Sementara itu, mengutip surat kabar The Guardian, Senin (24/6/2024), kemampuan roket Hizbullah bukanlah main-main, menurut laporan singkat Center for Strategic and International Studies, sebuah perusahaan Amerika (AS).
Menangkap dan menghancurkan kemampuan roket dan rudal Hizbullah memerlukan upaya investigasi yang ekstensif, kata laporan itu.
“Persenjataan roket dan rudal Hizbullah mencakup rudal jarak jauh,” tambah laporan itu.
Hal ini dapat digunakan terutama dalam kapasitas koersif, yang memungkinkan Hizbullah melancarkan serangan jangka panjang terhadap pusat-pusat populasi Israel dan melemahkan dukungan Israel terhadap perang tersebut.
Menurut para ahli, tantangan terbesarnya adalah peluncuran rudal dalam gelombang yang dirancang untuk melumpuhkan sistem pertahanan udara Israel.
Seth G. Jones, seorang analis di sebuah lembaga pemikir di Washington, mengatakan pekan lalu bahwa “menangani serangkaian senjata roket yang berkembang biak dari utara (Lebanon) akan menjadi tugas yang sulit bagi pertahanan udara Israel.” Ancaman Hizbullah terhadap Israel
Pemimpin Hizbullah Hassan Nasrallah telah mengeluarkan peringatan keras kepada Israel bahwa serangan Israel ke Lebanon akan menyebabkan perang yang tidak dapat dihentikan dan dikendalikan.
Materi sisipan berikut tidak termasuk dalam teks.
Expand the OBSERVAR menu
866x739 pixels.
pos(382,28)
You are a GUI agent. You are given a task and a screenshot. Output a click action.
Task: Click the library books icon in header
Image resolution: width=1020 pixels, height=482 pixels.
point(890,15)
Pemimpin Hizbullah Nasrallah mengatakan Israel harus takut terhadap ancaman ini.
Hassan Nasrallah mengatakan bahwa konflik besar (yang disebabkan oleh Israel) di Lebanon dapat menyebabkan invasi ke Israel utara.
Pernyataan Nasrallah itu disampaikan pada Rabu (19/6/2024) di tengah meningkatnya ketegangan di sepanjang perbatasan Lebanon-Israel.
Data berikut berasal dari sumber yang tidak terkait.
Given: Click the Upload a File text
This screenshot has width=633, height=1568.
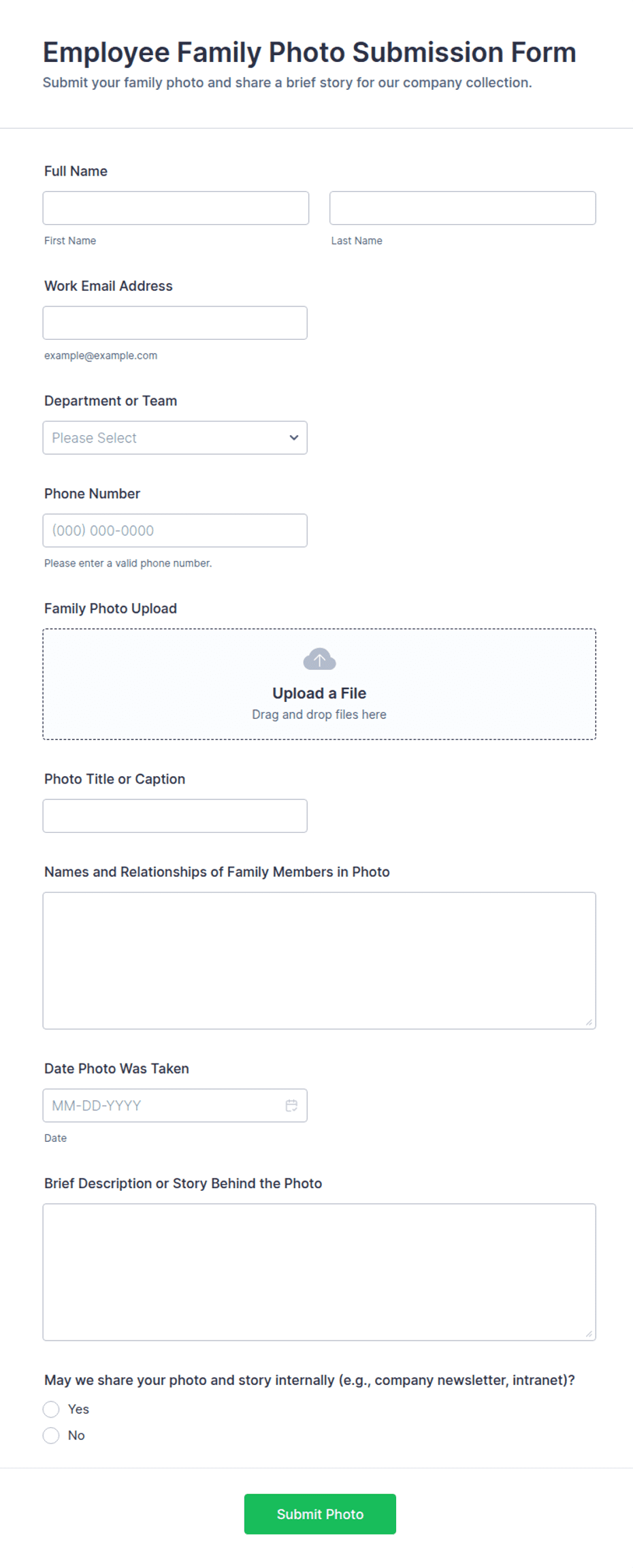Looking at the screenshot, I should (319, 693).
Di sisi lain, para pejabat Israel juga menegaskan bahwa mereka siap berperang habis-habisan melawan Hizbullah.
Nasrallah mengakui hal ini, dan Hizbullah tidak gentar.
“Semua ancaman dan peringatan yang diberikan oleh mediator tentang perang di Lebanon oleh musuh tidak membuat kami takut,” kata Nasrallah dalam video tersebut, menurut Al Jazeera.
Menteri Luar Negeri Israel Israel Katz mengangkat prospek konflik besar dengan kelompok Lebanon pada Selasa (18/6/2024) setelah Hizbullah merilis gambar pengawasan drone yang menunjukkan infrastruktur utama dan pangkalan militer di Israel utara.
“Kami sangat dekat dengan keputusan untuk mengubah undang-undang terhadap Hizbullah dan Lebanon. Dalam perang habis-habisan, Hizbullah akan hancur dan Lebanon akan sangat menderita,” tulis Katz dalam postingan media sosialnya.
Nasrallah menekankan kemampuan militer Hizbullah, dengan mengatakan kelompok tersebut telah memperoleh senjata baru dan memiliki beberapa drone buatan dalam negeri.
“Musuh tahu betul bahwa kami siap menghadapi hari yang sangat sulit,” katanya.
“Musuh tahu betul apa yang menantinya, dan itulah sebabnya mereka dihalangi sampai sekarang. Dan mereka tahu bahwa tidak akan ada tempat di negara ini untuk lolos dari roket dan drone kita. Ini bukan pemboman acak. : Setiap roket akan menjadi sasaran.”
Nasrallah juga menyarankan pengiriman pasukan darat Hizbullah ke wilayah Israel. “Ada ketakutan besar dari musuh bahwa kelompok oposisi akan menyerang di utara Israel, dan kemungkinan besar hal ini menjadi penyebab perang yang sedang berlangsung di Lebanon,” katanya.
Sebuah kelompok Lebanon yang didukung Iran mulai menyerang pangkalan militer di Israel utara sehari setelah pertempuran pecah di Gaza pada tanggal 7 Oktober dalam apa yang mereka sebut sebagai operasi untuk mendukung kelompok bersenjata Palestina.
Nasrallah bersikeras bahwa faksi Lebanon membuat perbedaan dalam konflik yang lebih luas melawan Israel dan menarik sumber daya militer Israel dari Gaza.